Language Rehab and Cognition Lab, Department of Communication Sciences and Disorders, School of Health and Rehabilitation Sciences, University of Pittsburgh
Pittsburgh, Pennsylvania, United States
RECRUITINGChange in correct responses in Confrontation Naming of Treated and Untreated Pictured Objects
Confrontation naming accuracy pictures targeted for each training condition and corresponding untreated items will serve as a primary outcome. Individualized lists for each participant will be selected from a corpus of pictured objects. Performance will be evaluated twice at each timepoint. Change in performance from initial assessment to the 3-month follow-up timepoint on the treated and untreated items will serve as the primary outcome measure.
Time frame: Initial assessment (pre-treatment), 3 months post-treatment
Change in correct responses in Context Generalization of Treated and Untreated Pictured Objects
Production of trained words on the context generalization complex scene description task for each training condition and corresponding untreated items will serve as a primary outcome. Words from complex scenes and wordless picture books will be chosen for each participant. These words will consist of a subset of those selected for confrontation naming. Performance will be evaluated twice at each timepoint. Change in performance from initial assessment to the 3-month follow-up timepoint on the treated and untreated items will serve as the primary outcome measure.

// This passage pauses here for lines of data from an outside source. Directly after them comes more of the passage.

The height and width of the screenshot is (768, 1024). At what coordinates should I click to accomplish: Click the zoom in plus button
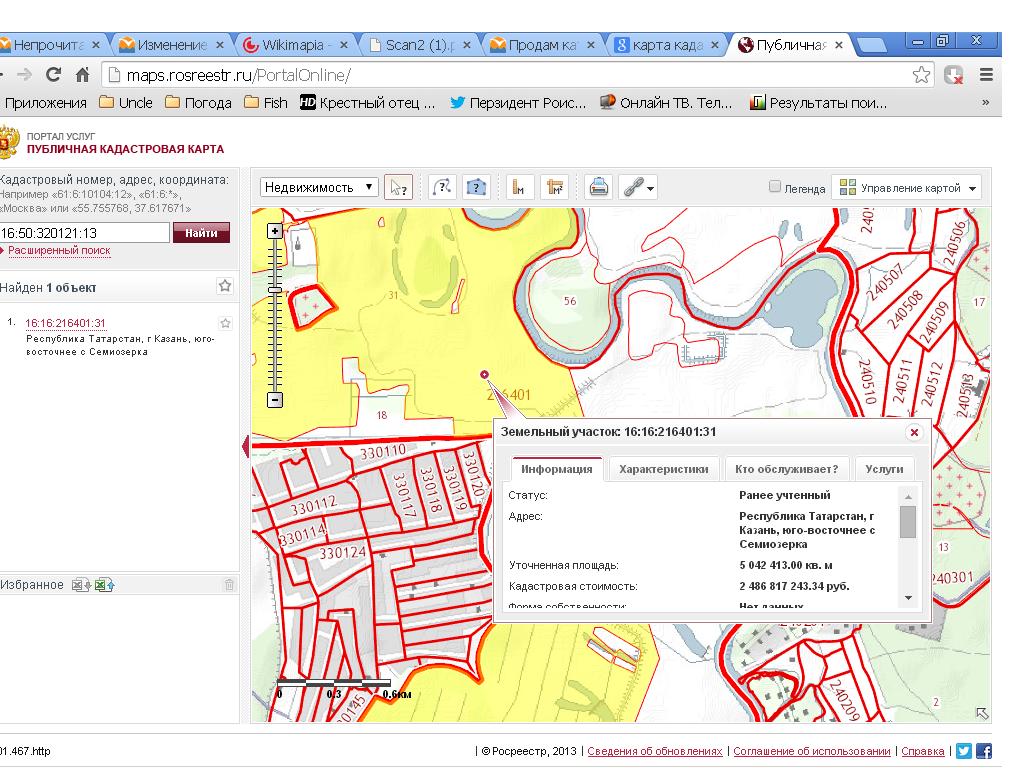pos(275,231)
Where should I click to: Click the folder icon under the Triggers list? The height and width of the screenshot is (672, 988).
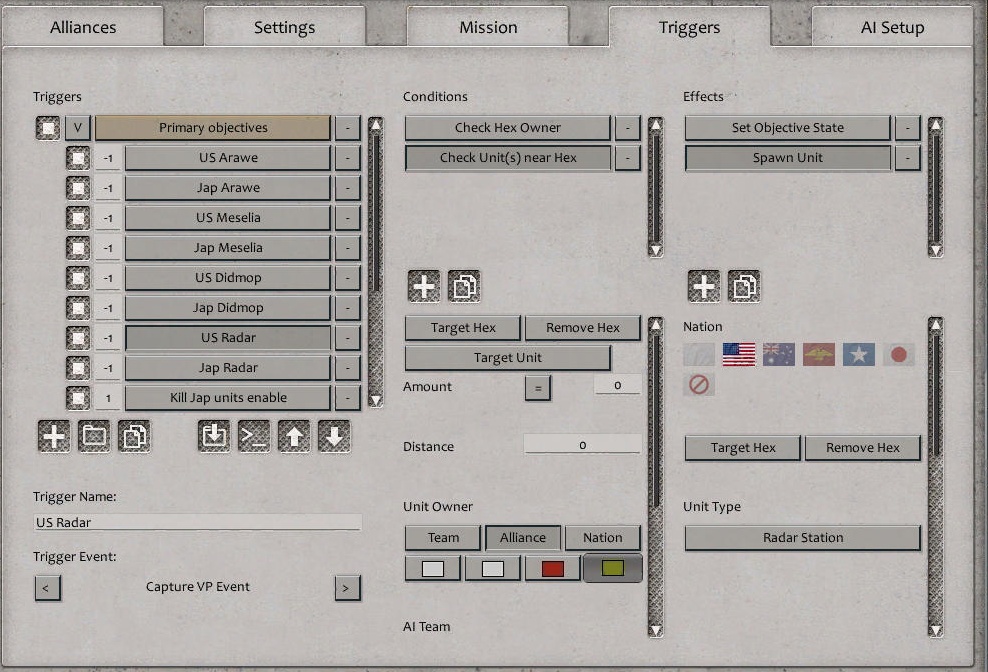click(x=94, y=437)
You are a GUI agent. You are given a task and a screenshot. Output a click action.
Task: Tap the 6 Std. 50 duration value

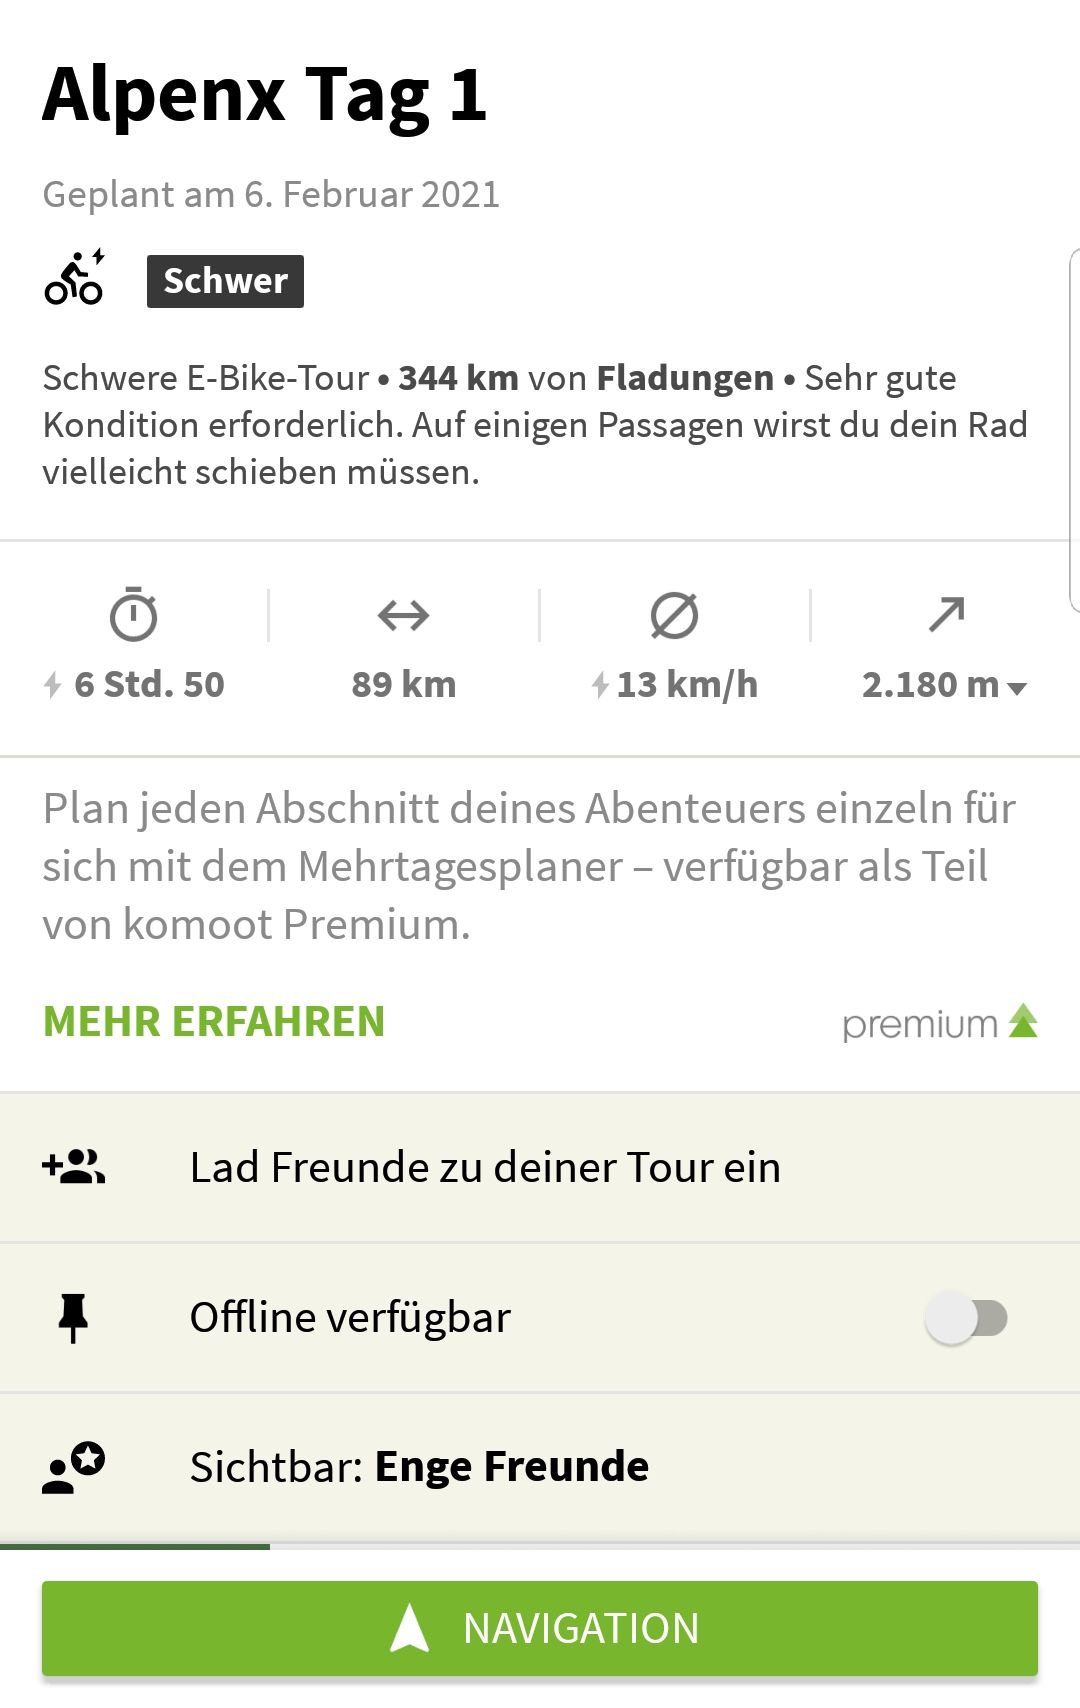149,685
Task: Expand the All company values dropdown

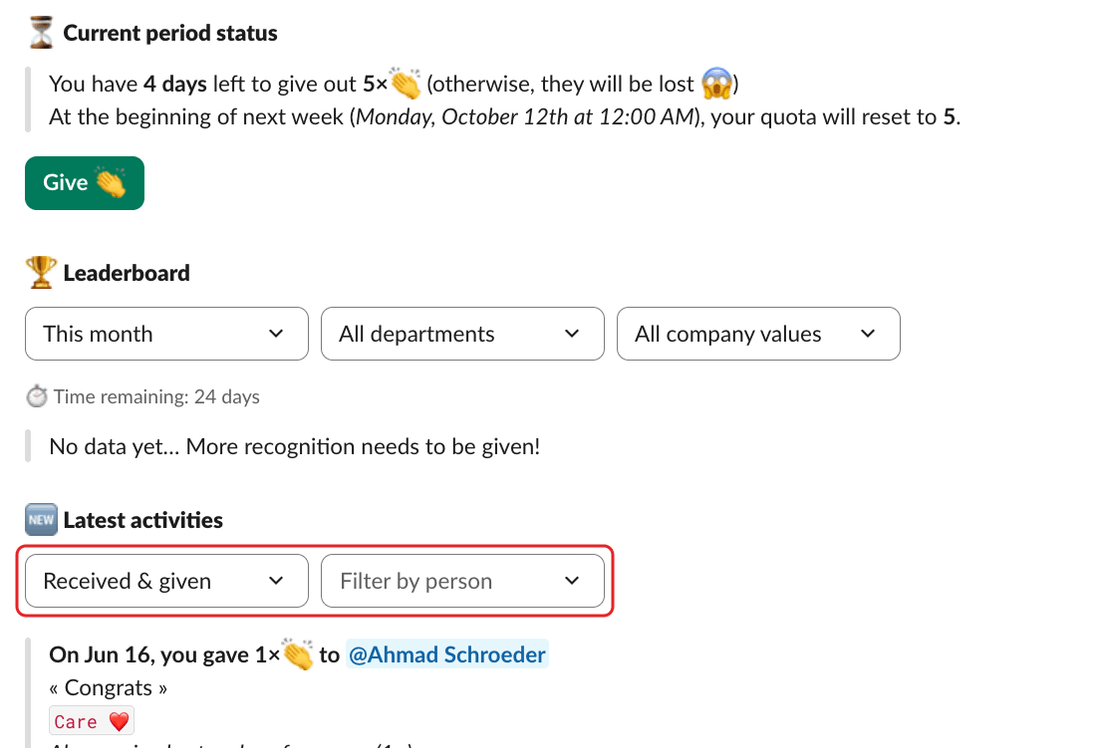Action: [758, 334]
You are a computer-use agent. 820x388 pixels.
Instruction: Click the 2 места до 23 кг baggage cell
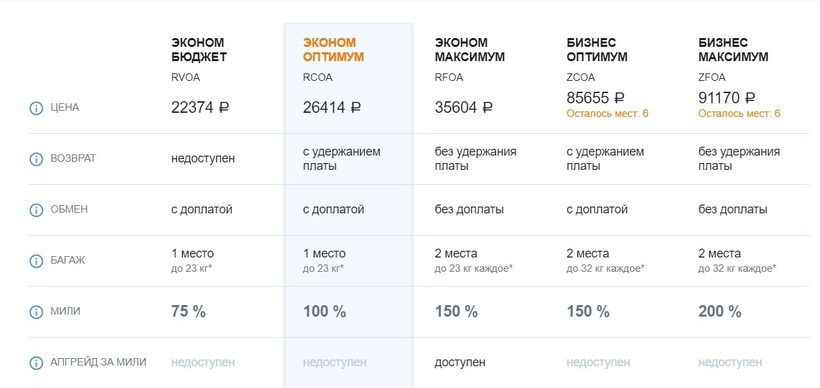(x=473, y=260)
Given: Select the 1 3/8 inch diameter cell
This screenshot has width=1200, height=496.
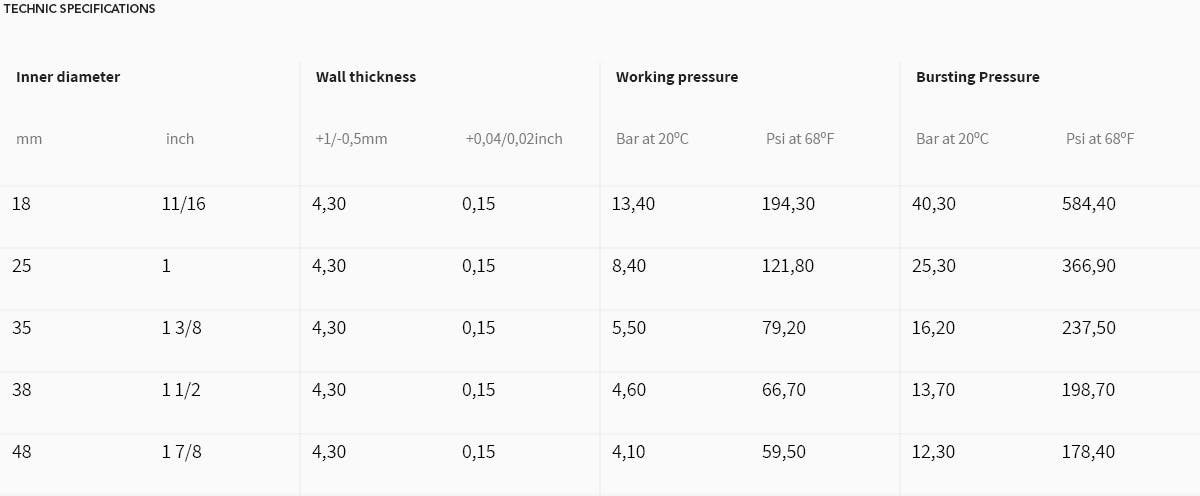Looking at the screenshot, I should pyautogui.click(x=182, y=328).
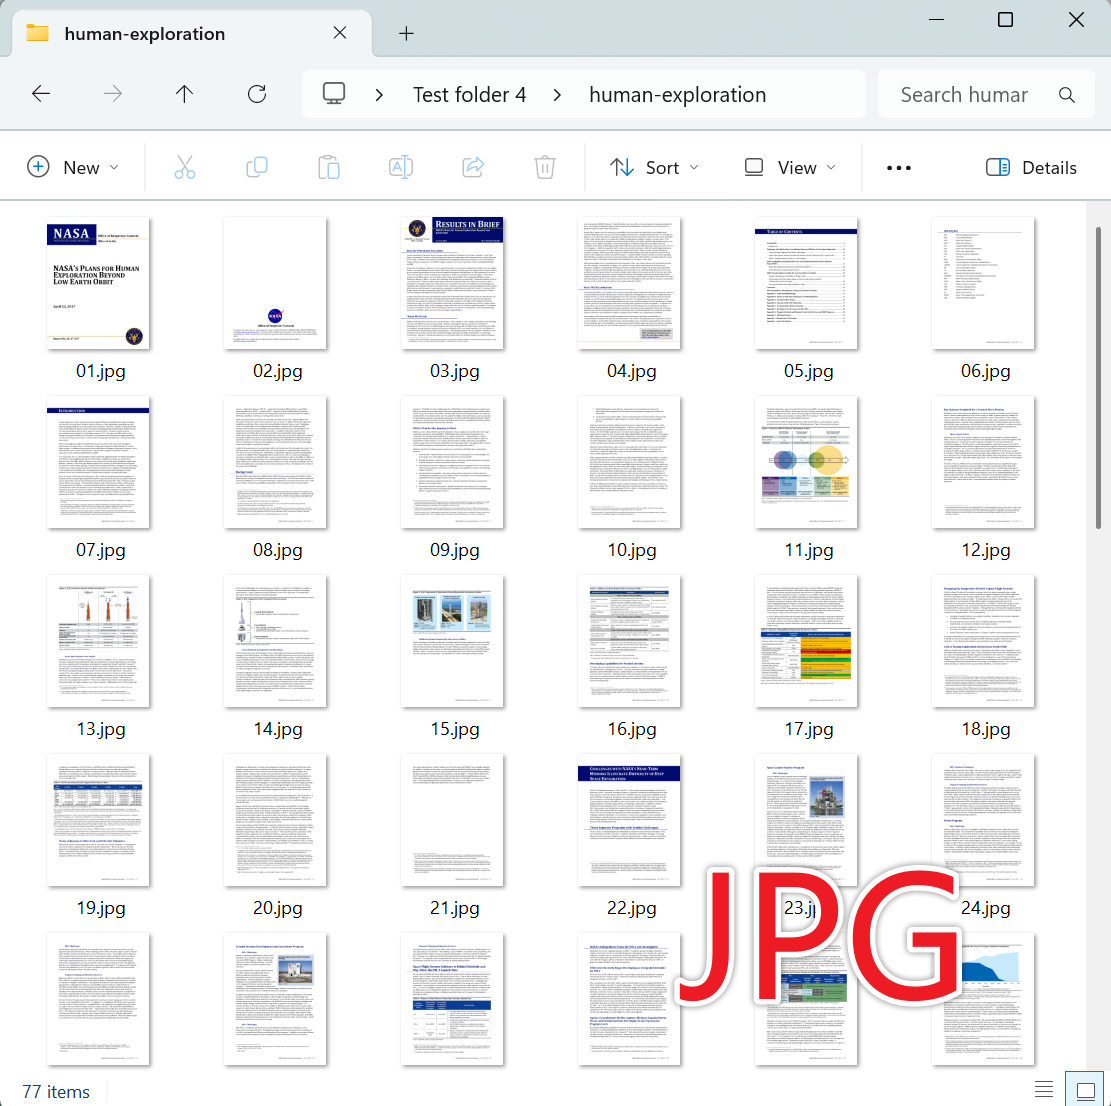This screenshot has width=1111, height=1106.
Task: Click the Paste clipboard icon
Action: point(329,167)
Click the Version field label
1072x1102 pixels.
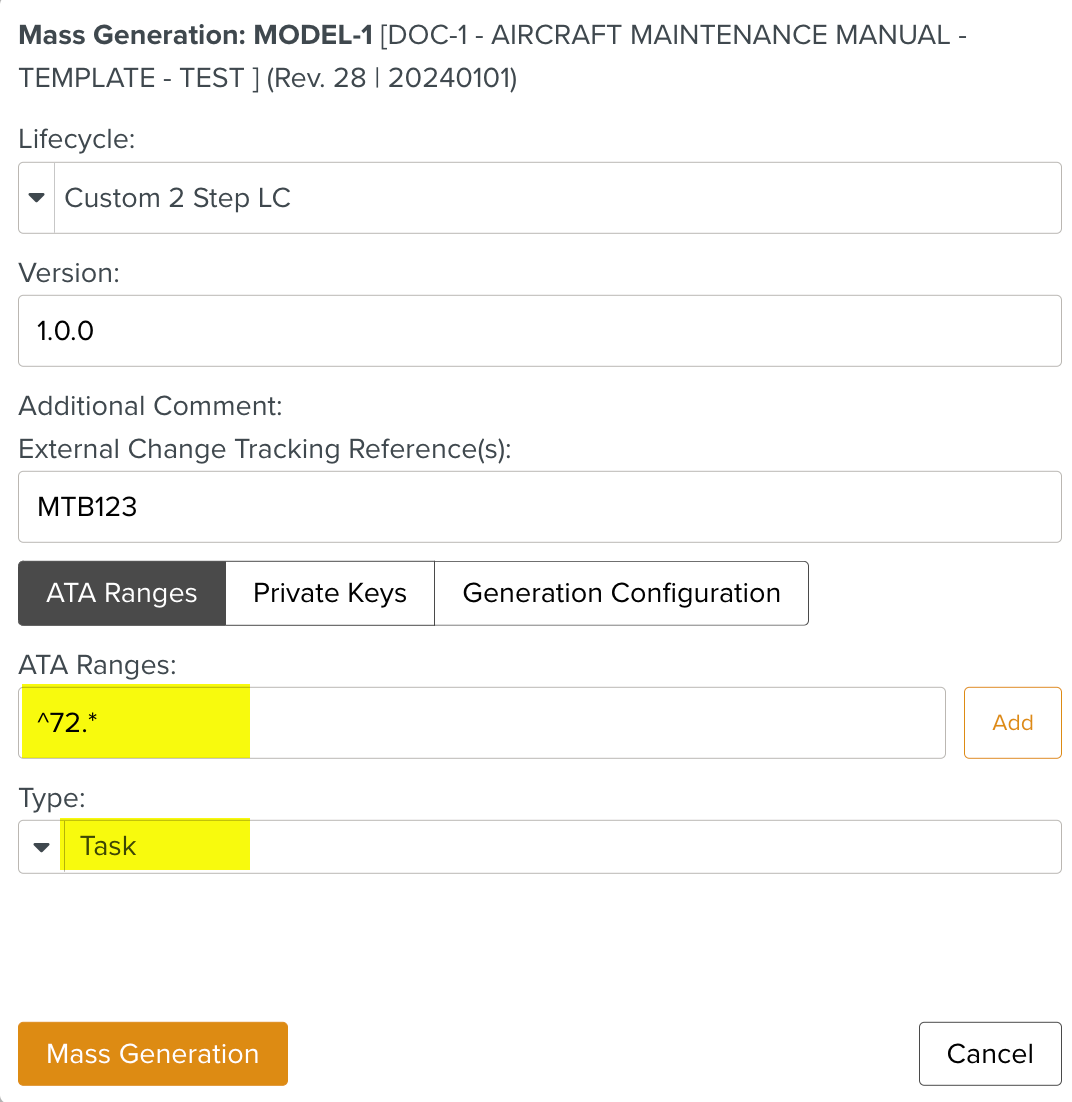69,272
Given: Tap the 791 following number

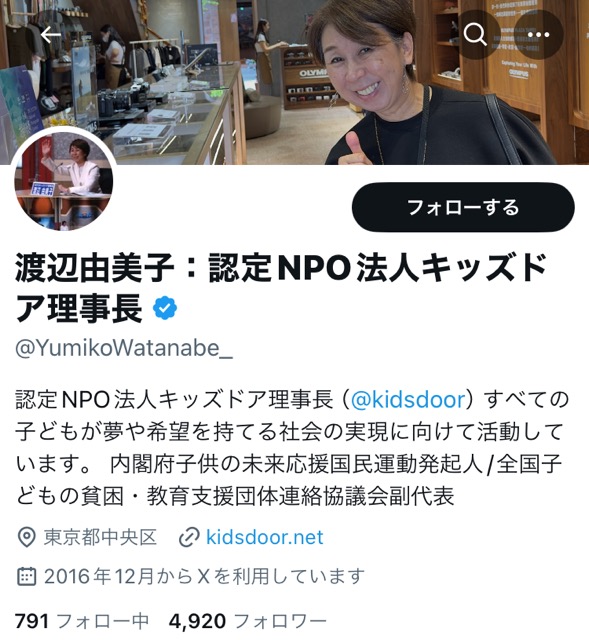Looking at the screenshot, I should click(x=32, y=621).
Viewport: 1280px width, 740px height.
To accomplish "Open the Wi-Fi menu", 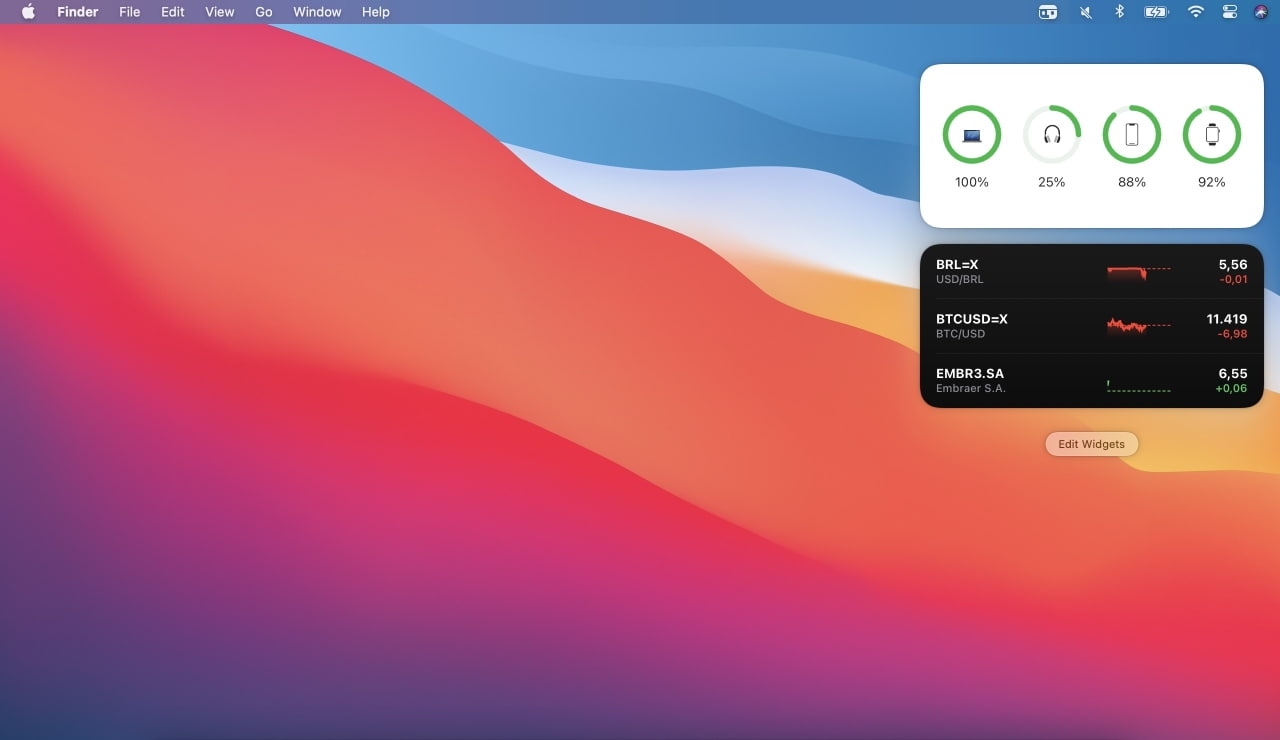I will pos(1195,12).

Time frame: Initial assessment (pre-treatment), 3 months post-treatment
Change in core lexicon analysis on the Aphasia Bank Discourse Protocol
The Aphasia Bank Discourse Protocol is a brief, but thorough set of language tasks which will characterize participants' language at the discourse level. The protocol requires participants to generate discourse samples within the contexts of free speech, a picture description, a story narrative, and procedural discourse. Change in performance in core lexicon analysis on discourse samples from initial assessment to each post-treatment follow up timepoint will serve as a secondary outcome measure.
Time frame: Initial assessment (pre-treatment), 3 months post-treatment
Change in mean scores on the Aphasia Communication Outcome Measure Short-Form
The Aphasia Communication Outcome Measure (ACOM) is a measure of patient-reported "communication functioning," defined as the ability to effectively convey and receive personally relevant messages in natural environments. Results are provided in T scores (sample mean of 50 with a standard deviations of 10), with higher scores indicating better communication functioning.
Time frame: Initial assessment (pre-treatment), 1 week post-treatment.
Score on the Adapted Intrinsic Motivation Inventory for Aphasia
The adapted intrinsic motivation Inventory for aphasia is a brief instrument comprised of 7 subscales with a total of 45 items intended to characterize intrinsic motivation in people with aphasia. Each item is scored on a scale of 1-7. Higher total score is associated with higher intrinsic motivation.